I 100% agree with @allebacco, we need a new implementation of the AbstractFileUploader that offers an alternative to the default MLFlow uploader, and that potentially exposes more control over where you are deploying to dbfs. For example, instead of a random hash or timestamp, i'd like to pass my own extension of the directory, i.e. dbfs://project-path/<my_own _tag>/wheel where <my_own_tag> could be something like the branch name or a release!

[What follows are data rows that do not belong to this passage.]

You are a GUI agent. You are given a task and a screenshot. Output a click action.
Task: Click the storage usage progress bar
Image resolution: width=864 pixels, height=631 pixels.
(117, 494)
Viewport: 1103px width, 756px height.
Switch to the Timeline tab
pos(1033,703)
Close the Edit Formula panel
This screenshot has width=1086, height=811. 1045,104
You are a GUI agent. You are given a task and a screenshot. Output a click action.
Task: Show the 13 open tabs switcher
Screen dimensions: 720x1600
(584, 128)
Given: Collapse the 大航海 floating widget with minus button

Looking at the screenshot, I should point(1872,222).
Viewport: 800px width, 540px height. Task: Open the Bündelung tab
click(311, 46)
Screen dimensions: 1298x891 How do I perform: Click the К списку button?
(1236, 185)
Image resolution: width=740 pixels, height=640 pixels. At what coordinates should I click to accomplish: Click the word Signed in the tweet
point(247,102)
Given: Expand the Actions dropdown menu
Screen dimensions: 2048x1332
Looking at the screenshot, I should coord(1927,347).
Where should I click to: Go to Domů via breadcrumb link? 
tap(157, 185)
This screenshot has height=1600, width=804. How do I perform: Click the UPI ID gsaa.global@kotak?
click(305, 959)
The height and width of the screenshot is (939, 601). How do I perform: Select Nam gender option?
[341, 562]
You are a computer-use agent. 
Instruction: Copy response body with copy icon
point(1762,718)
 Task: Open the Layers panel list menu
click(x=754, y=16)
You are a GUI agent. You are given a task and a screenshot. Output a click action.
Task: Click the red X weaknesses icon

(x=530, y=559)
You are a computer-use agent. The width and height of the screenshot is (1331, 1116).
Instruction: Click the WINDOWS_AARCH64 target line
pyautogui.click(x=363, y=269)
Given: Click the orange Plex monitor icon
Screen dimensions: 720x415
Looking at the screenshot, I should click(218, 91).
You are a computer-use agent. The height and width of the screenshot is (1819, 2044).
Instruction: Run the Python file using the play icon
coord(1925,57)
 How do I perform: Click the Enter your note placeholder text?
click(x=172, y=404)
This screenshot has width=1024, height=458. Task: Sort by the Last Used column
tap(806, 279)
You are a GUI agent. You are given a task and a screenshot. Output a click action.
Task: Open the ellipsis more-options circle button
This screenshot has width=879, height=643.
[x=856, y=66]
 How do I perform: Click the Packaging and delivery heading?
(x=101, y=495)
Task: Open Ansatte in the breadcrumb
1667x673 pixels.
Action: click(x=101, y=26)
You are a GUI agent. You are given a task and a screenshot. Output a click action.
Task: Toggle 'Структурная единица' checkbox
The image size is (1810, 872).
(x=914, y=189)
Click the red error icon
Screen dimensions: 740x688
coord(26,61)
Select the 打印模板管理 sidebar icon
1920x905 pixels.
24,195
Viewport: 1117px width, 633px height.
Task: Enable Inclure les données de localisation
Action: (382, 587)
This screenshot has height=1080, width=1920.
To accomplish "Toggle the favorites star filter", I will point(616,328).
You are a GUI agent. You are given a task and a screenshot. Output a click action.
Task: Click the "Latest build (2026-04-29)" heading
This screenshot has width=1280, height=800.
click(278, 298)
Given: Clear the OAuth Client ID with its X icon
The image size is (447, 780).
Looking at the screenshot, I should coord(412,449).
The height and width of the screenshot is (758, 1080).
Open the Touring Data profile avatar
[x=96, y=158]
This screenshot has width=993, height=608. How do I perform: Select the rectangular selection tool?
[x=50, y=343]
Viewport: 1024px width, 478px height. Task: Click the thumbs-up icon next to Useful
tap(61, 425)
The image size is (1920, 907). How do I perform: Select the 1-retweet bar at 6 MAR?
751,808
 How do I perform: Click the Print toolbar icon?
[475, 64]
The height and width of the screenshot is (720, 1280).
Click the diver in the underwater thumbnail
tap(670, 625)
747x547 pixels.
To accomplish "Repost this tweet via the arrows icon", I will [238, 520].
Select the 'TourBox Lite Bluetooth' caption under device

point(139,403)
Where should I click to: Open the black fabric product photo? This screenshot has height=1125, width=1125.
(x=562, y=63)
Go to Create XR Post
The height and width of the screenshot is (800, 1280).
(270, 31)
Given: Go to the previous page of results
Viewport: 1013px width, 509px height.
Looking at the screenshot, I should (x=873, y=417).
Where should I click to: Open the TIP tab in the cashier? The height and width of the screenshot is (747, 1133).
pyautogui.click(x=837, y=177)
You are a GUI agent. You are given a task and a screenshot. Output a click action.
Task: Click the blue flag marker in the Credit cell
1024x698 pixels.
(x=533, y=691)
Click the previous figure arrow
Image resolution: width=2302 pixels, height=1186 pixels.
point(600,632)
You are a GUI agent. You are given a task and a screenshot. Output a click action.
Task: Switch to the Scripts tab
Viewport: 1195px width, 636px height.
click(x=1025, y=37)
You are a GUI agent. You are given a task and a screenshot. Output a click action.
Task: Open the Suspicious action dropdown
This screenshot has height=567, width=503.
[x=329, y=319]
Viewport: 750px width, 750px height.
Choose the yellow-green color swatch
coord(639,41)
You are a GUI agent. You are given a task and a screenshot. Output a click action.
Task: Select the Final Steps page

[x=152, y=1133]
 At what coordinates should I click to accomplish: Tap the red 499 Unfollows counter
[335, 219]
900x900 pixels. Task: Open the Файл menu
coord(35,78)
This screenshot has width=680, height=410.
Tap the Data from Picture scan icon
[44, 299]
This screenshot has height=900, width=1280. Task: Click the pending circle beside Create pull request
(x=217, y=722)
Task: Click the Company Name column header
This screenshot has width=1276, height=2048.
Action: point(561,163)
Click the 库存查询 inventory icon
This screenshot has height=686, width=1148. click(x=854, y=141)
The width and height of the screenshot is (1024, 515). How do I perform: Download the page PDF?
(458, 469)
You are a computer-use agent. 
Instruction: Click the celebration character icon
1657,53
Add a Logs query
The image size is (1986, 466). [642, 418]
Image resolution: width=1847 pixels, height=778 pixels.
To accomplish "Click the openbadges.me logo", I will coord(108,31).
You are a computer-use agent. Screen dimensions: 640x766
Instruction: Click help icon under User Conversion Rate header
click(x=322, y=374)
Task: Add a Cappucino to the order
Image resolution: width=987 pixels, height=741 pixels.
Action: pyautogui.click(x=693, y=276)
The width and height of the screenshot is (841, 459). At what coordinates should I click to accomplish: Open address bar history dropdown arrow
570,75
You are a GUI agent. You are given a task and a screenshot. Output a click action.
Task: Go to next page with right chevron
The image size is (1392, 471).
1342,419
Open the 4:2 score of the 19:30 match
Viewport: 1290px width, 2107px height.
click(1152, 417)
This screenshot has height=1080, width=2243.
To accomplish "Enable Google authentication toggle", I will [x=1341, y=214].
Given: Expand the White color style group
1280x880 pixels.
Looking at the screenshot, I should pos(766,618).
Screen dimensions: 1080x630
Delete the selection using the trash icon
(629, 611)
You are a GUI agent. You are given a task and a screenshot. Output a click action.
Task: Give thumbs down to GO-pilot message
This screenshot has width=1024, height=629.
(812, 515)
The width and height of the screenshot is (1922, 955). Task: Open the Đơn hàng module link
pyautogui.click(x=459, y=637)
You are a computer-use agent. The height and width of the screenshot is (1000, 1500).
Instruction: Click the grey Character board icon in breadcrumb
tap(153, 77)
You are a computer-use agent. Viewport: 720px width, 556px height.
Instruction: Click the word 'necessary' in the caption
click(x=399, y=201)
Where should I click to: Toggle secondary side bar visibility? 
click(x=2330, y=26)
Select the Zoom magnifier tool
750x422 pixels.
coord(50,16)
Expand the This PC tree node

I am not sure if I understood the whole issue here but I feel this is more mlflow related than dbx. For mlflow, each "run" generates a separated folder (with the random name as you know) and it is mlflow server the one which tracks the versioning of this runs under "experiments". Each experiments, for dbx, is associated to a project. That's why, each time you deploy you get a new run with a new associated wheel.
I see your point of having just one "run" or environment when you do a deploy. However, during the development process you could face the issue of being in a version of your package more advanced than your last vX.X.X tag and make a deploy. mlflow and dbx will allow you generate this particular (unversioned) debug wheel and test it on the platform. If you overwrite a run (thing that you could using the mlflow Run class) you would loose the versioning @renardeinside is talking about.
I made a custom "dbx" (quite simpler) package for deployment and faced this issue too. We wanted to have package version matching deploys (or runs for mlflow point of view). The only way I found using mlflow was stopping the generation of new runs and check before track/log any artifact/metric into the experiment the list of Runs. By getting the runs' names and match my expected named. Then I continue registering metrics and artifacts to the same run without finishing. However, this is workaround that explodes the mlflow architecture flexibility.
One thing that could be useful, on the other hand, is allowing dbx to name the runs properly so you can get the runs by name using mlflow API. This would help you deploy on the same named environment.